Gazmir Dema, pictured, told an employment tribunal he was called a gypsy and a terrorist when he worked in the kitchen at The Dragon School in North Oxford.

But last Thursday his case against the school for racial discrimination and unfair dismissal for his sacking in February last year was thrown out.

Former pupils of The Dragon include Tim Henman, Hugh Laurie and Emma Watson.

Mr Dema started working at the school in September 2007, but was dismissed in February 2011 after making what a school investigation ruled was a false allegation that colleague Robert Hubbard had assaulted him.

Mr Hubbard was arrested at school by police but the matter was dropped within 20 minutes, the tribunal said.

Tribunal judge Robin Lewis said while there were some problems with the school’s process in dismissing Mr Dema, now 30, overall it had been fair.

He added: “Dismissal, in the circumstances, was plainly in the range of reasonable responses, having regard to the existence of a final written warning (previously, for other issues), and to the patent impossibility of the claimant returning to work with Mr Hubbard in a pressured environment.”
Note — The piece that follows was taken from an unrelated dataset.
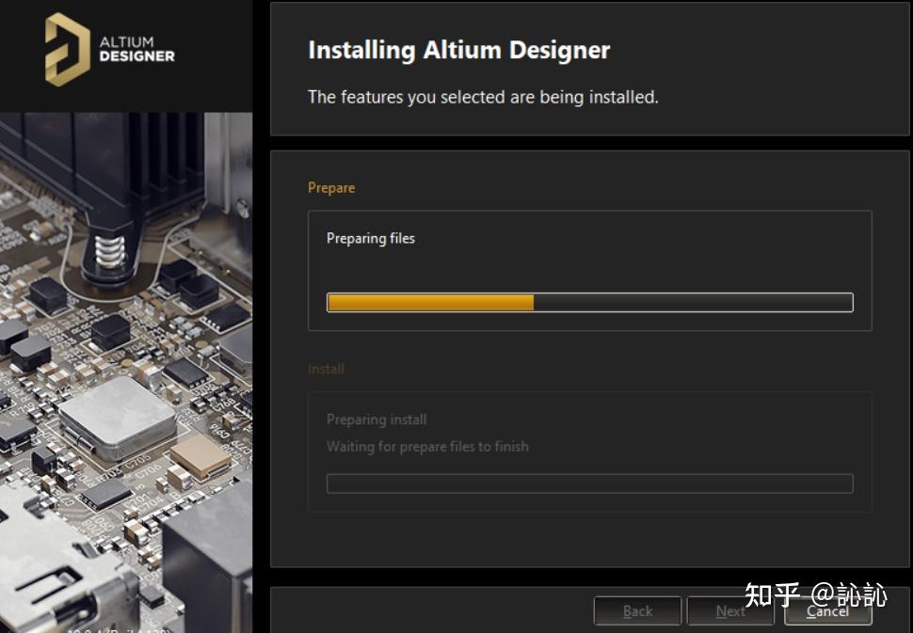
Task: Click the Installing Altium Designer title
Action: tap(458, 50)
The tribunal also struck out the claim for racial discrimination, ruling Mr Dema had complained too late for the tribunal to be able to rule on some of his allegations.

Judge Lewis said there had been an argument between Mr Dema and another colleague, Mr Godwin, in which the latter had used the word Albanian in an insulting or derogatory manner in 2008, but this had been dealt with informally at the time.

Ruling Mr Dema had waited too long to complain to the tribunal, Judge Lewis said: “We note that there appear to have been a number of incidents of heat-of-the-moment speech.

“It does not seem to us right to require an employer to answer an allegation of a heat-of-the-moment remark made so long before the allegation is presented that it is incapable of investigation or fair consideration.”

The tribunal also ruled that there was no evidence that Mr Dema, of Market Street, Charlbury, was treated differently from other staff because of his nationality.

Judge Lewis concluded: “We have no hesitation in stating that we find that race was not a material factor, or indeed a factor of any degree, in the decision to dismiss.”